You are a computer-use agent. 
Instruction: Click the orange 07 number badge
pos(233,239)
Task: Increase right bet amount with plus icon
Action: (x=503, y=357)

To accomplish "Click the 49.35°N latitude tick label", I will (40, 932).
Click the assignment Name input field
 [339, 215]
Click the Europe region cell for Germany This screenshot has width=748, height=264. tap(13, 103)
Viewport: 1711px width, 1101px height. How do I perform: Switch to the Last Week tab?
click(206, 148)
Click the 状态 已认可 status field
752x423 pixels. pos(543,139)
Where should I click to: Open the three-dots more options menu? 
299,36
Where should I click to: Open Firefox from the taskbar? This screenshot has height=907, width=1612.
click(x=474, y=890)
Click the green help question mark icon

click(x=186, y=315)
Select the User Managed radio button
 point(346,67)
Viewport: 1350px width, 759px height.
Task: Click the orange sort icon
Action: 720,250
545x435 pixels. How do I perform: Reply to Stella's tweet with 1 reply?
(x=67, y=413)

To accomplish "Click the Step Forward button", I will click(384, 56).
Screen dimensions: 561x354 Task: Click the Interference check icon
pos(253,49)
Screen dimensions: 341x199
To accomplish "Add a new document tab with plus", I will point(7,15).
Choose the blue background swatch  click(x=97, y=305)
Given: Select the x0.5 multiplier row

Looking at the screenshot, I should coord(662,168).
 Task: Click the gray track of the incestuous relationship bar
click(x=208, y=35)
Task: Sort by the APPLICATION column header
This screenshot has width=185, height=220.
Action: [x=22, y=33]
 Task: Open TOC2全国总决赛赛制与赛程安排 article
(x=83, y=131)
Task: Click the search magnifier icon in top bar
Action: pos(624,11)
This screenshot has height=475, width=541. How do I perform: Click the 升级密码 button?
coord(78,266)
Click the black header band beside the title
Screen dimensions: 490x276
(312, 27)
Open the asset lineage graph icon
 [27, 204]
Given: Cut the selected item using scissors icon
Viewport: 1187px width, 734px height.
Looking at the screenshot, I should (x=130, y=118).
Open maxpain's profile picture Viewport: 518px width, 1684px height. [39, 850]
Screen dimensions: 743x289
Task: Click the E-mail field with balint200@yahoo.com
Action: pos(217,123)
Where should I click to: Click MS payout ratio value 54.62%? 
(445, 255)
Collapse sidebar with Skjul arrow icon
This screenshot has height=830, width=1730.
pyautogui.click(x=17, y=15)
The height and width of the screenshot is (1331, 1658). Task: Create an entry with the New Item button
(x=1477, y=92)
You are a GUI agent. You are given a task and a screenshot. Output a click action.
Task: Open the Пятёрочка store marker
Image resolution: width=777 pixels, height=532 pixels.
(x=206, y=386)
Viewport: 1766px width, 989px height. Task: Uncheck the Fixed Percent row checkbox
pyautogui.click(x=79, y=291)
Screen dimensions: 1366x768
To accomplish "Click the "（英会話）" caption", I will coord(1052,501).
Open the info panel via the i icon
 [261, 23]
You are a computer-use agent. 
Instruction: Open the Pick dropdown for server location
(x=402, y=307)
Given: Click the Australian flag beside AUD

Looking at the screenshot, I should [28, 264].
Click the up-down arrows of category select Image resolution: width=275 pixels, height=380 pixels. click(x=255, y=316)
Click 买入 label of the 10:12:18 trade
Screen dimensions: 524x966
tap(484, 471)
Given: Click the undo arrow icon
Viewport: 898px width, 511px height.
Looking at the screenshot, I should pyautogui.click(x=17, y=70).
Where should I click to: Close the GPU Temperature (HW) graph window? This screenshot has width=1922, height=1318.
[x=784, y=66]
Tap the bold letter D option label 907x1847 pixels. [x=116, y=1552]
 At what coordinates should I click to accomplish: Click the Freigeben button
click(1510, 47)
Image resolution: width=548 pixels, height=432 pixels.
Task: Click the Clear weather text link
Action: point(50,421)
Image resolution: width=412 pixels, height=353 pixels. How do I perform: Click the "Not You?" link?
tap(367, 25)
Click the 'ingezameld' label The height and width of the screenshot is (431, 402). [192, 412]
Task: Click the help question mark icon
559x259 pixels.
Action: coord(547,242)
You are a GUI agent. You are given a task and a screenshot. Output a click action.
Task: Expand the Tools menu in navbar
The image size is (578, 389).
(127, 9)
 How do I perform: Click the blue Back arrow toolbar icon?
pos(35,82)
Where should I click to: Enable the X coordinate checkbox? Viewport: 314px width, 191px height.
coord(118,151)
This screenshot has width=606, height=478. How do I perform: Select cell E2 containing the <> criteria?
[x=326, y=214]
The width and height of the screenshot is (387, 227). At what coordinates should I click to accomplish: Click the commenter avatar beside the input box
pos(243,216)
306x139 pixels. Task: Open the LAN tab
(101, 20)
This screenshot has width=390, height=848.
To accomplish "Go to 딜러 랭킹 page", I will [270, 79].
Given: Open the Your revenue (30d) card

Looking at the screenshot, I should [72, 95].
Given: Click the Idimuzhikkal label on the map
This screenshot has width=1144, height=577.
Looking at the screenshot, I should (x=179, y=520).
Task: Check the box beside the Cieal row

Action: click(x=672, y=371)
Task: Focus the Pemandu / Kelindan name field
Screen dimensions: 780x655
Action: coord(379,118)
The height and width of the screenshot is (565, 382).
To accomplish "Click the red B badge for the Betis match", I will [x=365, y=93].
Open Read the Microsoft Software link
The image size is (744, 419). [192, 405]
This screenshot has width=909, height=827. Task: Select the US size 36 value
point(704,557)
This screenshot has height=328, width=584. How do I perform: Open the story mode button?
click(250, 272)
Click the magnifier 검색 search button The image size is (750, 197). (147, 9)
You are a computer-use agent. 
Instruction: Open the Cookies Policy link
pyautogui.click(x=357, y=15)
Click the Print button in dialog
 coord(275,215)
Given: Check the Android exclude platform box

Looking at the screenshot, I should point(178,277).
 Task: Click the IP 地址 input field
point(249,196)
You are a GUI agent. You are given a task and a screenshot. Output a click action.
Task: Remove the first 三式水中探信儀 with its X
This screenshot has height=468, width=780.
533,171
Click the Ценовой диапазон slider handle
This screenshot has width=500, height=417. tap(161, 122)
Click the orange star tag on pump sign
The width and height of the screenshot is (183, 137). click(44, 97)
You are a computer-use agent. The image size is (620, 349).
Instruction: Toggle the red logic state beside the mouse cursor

◇ ◇ ◇ ◇

- WHAT YOU SHOULD DO -
Copy out every one of the lines above, word for word.

- RESPONSE FOR THIS EXERCISE -
You are a computer-use agent. 
Instruction: Click the orange 07 number badge
pos(233,239)
Task: Increase right bet amount with plus icon
Action: (x=503, y=357)

To accomplish "Click the 49.35°N latitude tick label", I will (40, 932).
Click the assignment Name input field
 [339, 215]
Click the Europe region cell for Germany This screenshot has width=748, height=264. tap(13, 103)
Viewport: 1711px width, 1101px height. How do I perform: Switch to the Last Week tab?
click(206, 148)
Click the 状态 已认可 status field
752x423 pixels. pos(543,139)
Where should I click to: Open the three-dots more options menu? 
299,36
Where should I click to: Open Firefox from the taskbar? This screenshot has height=907, width=1612.
click(x=474, y=890)
Click the green help question mark icon

click(x=186, y=315)
Select the User Managed radio button
 point(346,67)
Viewport: 1350px width, 759px height.
Task: Click the orange sort icon
Action: 720,250
545x435 pixels. How do I perform: Reply to Stella's tweet with 1 reply?
(x=67, y=413)

To accomplish "Click the Step Forward button", I will click(384, 56).
Screen dimensions: 561x354 Task: Click the Interference check icon
pos(253,49)
Screen dimensions: 341x199
To accomplish "Add a new document tab with plus", I will point(7,15).
Choose the blue background swatch  click(x=97, y=305)
Given: Select the x0.5 multiplier row

Looking at the screenshot, I should coord(662,168).
 Task: Click the gray track of the incestuous relationship bar
click(x=208, y=35)
Task: Sort by the APPLICATION column header
This screenshot has width=185, height=220.
Action: [x=22, y=33]
 Task: Open TOC2全国总决赛赛制与赛程安排 article
(x=83, y=131)
Task: Click the search magnifier icon in top bar
Action: pos(624,11)
This screenshot has height=475, width=541. How do I perform: Click the 升级密码 button?
coord(78,266)
Click the black header band beside the title
Screen dimensions: 490x276
(312, 27)
Open the asset lineage graph icon
 [27, 204]
Given: Cut the selected item using scissors icon
Viewport: 1187px width, 734px height.
Looking at the screenshot, I should (x=130, y=118).
Open maxpain's profile picture Viewport: 518px width, 1684px height. [39, 850]
Screen dimensions: 743x289
Task: Click the E-mail field with balint200@yahoo.com
Action: pos(217,123)
Where should I click to: Click MS payout ratio value 54.62%? 
(445, 255)
Collapse sidebar with Skjul arrow icon
This screenshot has height=830, width=1730.
pyautogui.click(x=17, y=15)
The height and width of the screenshot is (1331, 1658). Task: Create an entry with the New Item button
(x=1477, y=92)
You are a GUI agent. You are given a task and a screenshot. Output a click action.
Task: Open the Пятёрочка store marker
Image resolution: width=777 pixels, height=532 pixels.
(x=206, y=386)
Viewport: 1766px width, 989px height. Task: Uncheck the Fixed Percent row checkbox
pyautogui.click(x=79, y=291)
Screen dimensions: 1366x768
To accomplish "Click the "（英会話）" caption", I will coord(1052,501).
Open the info panel via the i icon
 [261, 23]
You are a computer-use agent. 
Instruction: Open the Pick dropdown for server location
(x=402, y=307)
Given: Click the Australian flag beside AUD

Looking at the screenshot, I should [28, 264].
Click the up-down arrows of category select Image resolution: width=275 pixels, height=380 pixels. click(x=255, y=316)
Click 买入 label of the 10:12:18 trade
Screen dimensions: 524x966
tap(484, 471)
Given: Click the undo arrow icon
Viewport: 898px width, 511px height.
Looking at the screenshot, I should pyautogui.click(x=17, y=70).
Where should I click to: Close the GPU Temperature (HW) graph window? This screenshot has width=1922, height=1318.
[x=784, y=66]
Tap the bold letter D option label 907x1847 pixels. [x=116, y=1552]
 At what coordinates should I click to accomplish: Click the Freigeben button
click(1510, 47)
Image resolution: width=548 pixels, height=432 pixels.
Task: Click the Clear weather text link
Action: point(50,421)
Image resolution: width=412 pixels, height=353 pixels. How do I perform: Click the "Not You?" link?
tap(367, 25)
Click the 'ingezameld' label The height and width of the screenshot is (431, 402). [192, 412]
Task: Click the help question mark icon
559x259 pixels.
Action: coord(547,242)
You are a GUI agent. You are given a task and a screenshot. Output a click action.
Task: Expand the Tools menu in navbar
The image size is (578, 389).
(127, 9)
 How do I perform: Click the blue Back arrow toolbar icon?
pos(35,82)
Where should I click to: Enable the X coordinate checkbox? Viewport: 314px width, 191px height.
coord(118,151)
This screenshot has width=606, height=478. How do I perform: Select cell E2 containing the <> criteria?
[x=326, y=214]
The width and height of the screenshot is (387, 227). At what coordinates should I click to accomplish: Click the commenter avatar beside the input box
pos(243,216)
306x139 pixels. Task: Open the LAN tab
(101, 20)
This screenshot has width=390, height=848.
To accomplish "Go to 딜러 랭킹 page", I will [270, 79].
Given: Open the Your revenue (30d) card

Looking at the screenshot, I should [72, 95].
Given: Click the Idimuzhikkal label on the map
This screenshot has width=1144, height=577.
Looking at the screenshot, I should (x=179, y=520).
Task: Check the box beside the Cieal row

Action: click(x=672, y=371)
Task: Focus the Pemandu / Kelindan name field
Screen dimensions: 780x655
Action: coord(379,118)
The height and width of the screenshot is (565, 382).
To accomplish "Click the red B badge for the Betis match", I will [x=365, y=93].
Open Read the Microsoft Software link
The image size is (744, 419). [192, 405]
This screenshot has width=909, height=827. Task: Select the US size 36 value
point(704,557)
This screenshot has height=328, width=584. How do I perform: Open the story mode button?
click(250, 272)
Click the magnifier 검색 search button The image size is (750, 197). (147, 9)
You are a computer-use agent. 
Instruction: Open the Cookies Policy link
pyautogui.click(x=357, y=15)
Click the Print button in dialog
 coord(275,215)
Given: Check the Android exclude platform box

Looking at the screenshot, I should point(178,277).
 Task: Click the IP 地址 input field
point(249,196)
You are a GUI agent. You are given a task and a screenshot. Output a click action.
Task: Remove the first 三式水中探信儀 with its X
This screenshot has height=468, width=780.
533,171
Click the Ценовой диапазон slider handle
This screenshot has width=500, height=417. tap(161, 122)
Click the orange star tag on pump sign
The width and height of the screenshot is (183, 137). click(44, 97)
You are a computer-use agent. The image size is (620, 349).
Instruction: Toggle the red logic state beside the mouse cursor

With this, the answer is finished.